- [PROBLEM TO SOLVE]:
Pictures stay out of your copy, but everything else in the records below must be repeated exactly.
### DATA PROVIDED ###
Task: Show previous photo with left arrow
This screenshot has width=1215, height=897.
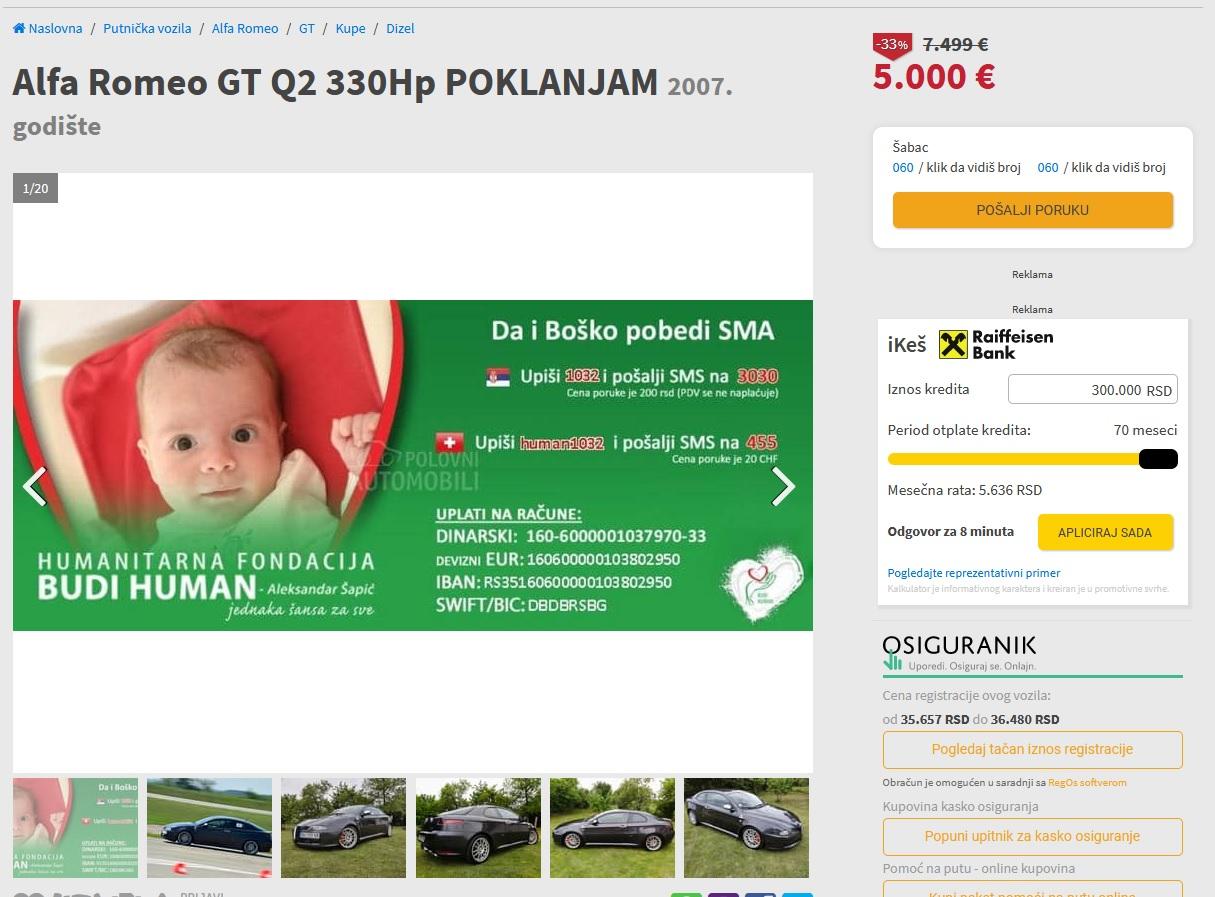Action: pyautogui.click(x=35, y=487)
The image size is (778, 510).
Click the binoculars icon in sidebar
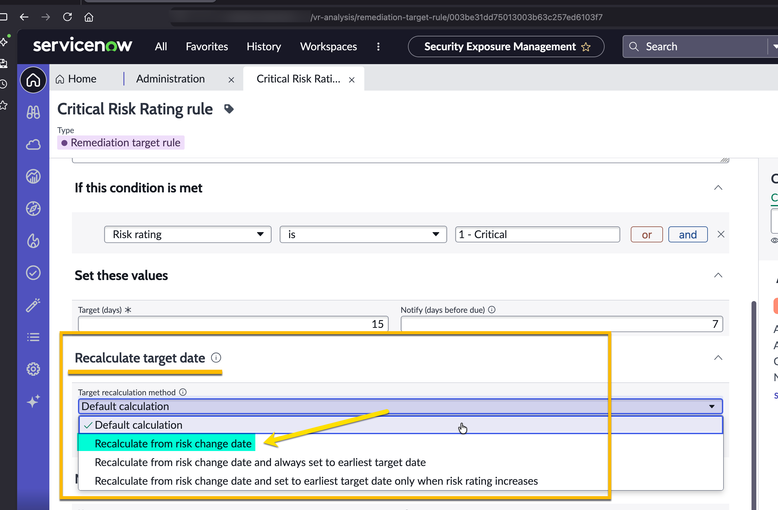[x=33, y=112]
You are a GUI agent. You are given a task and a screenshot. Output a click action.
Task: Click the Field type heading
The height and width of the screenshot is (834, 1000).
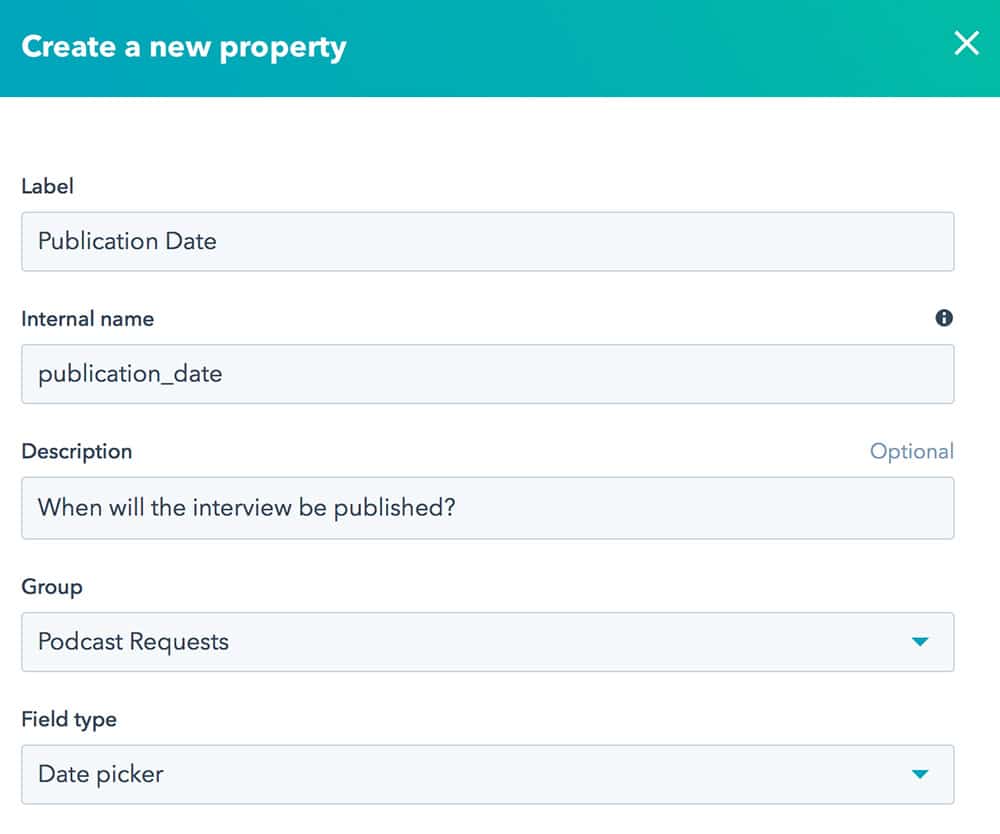[68, 719]
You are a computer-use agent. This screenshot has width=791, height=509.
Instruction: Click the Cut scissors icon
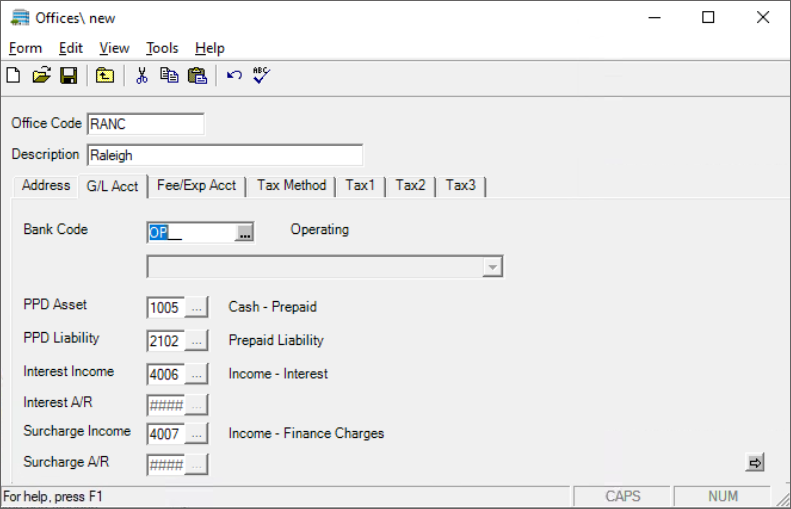[142, 75]
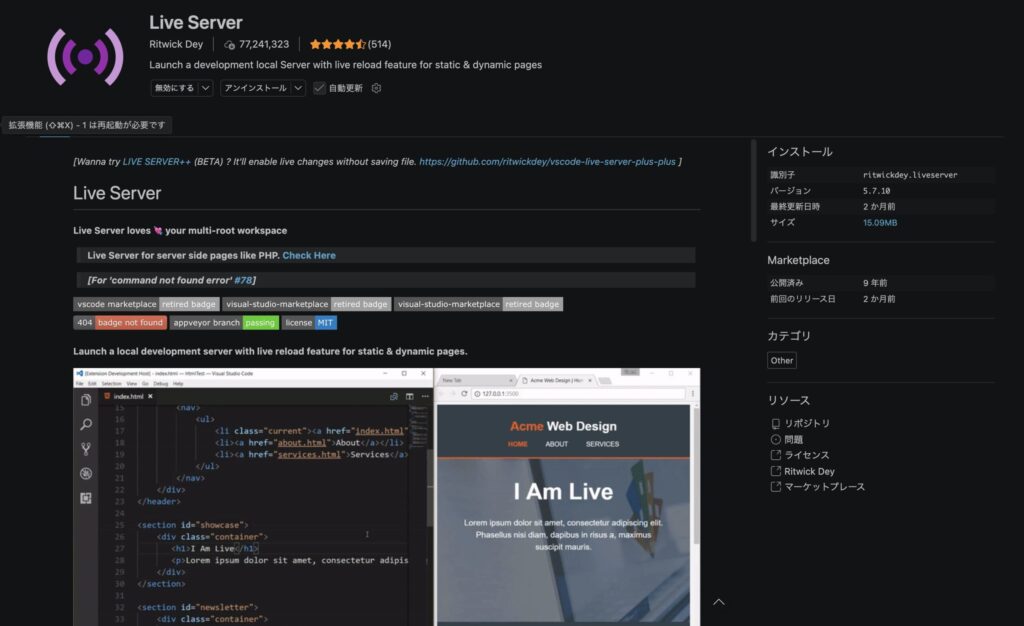Toggle the 自動更新 checkbox

click(320, 88)
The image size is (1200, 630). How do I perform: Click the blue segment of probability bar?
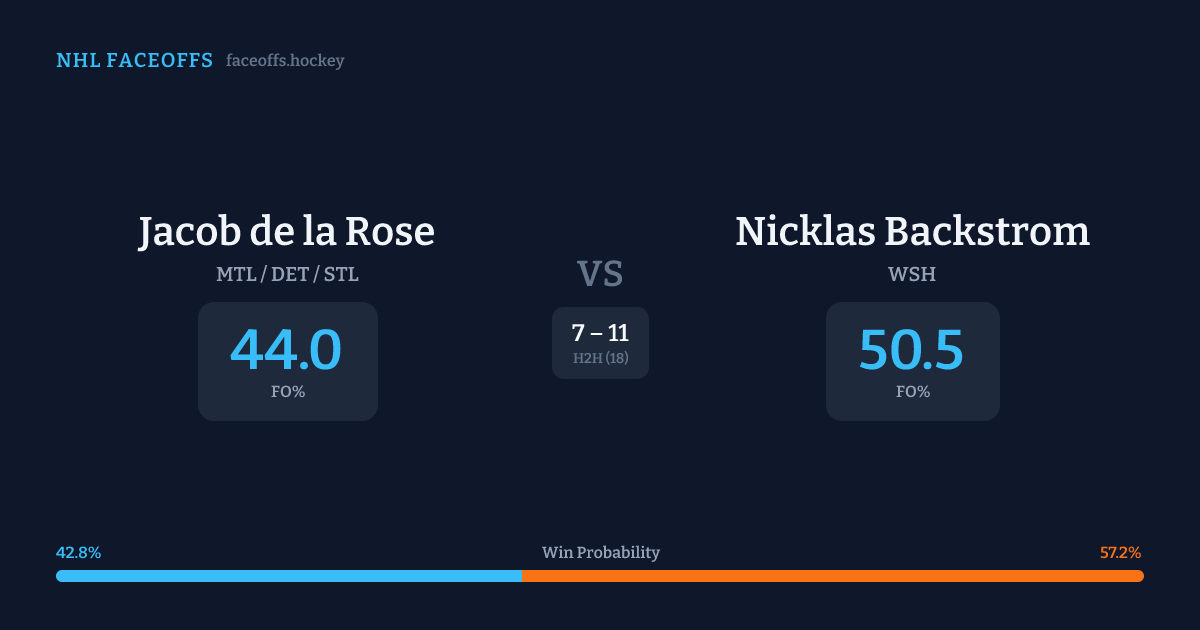288,576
###
- [PROBLEM SOLUTION]:
Task: Show previous photo with left arrow
This screenshot has width=1215, height=897.
Action: pyautogui.click(x=35, y=487)
The image size is (778, 510).
Click the binoculars icon in sidebar
[x=33, y=112]
You are a GUI agent. You are given a task and a screenshot. Output a click action.
Task: Click the Field type heading
The height and width of the screenshot is (834, 1000).
[68, 719]
You are a computer-use agent. This screenshot has width=791, height=509.
Instruction: Click the Cut scissors icon
[142, 75]
Toggle the 自動更新 checkbox

click(320, 88)
The image size is (1200, 630). How do I perform: Click the blue segment of probability bar?
288,576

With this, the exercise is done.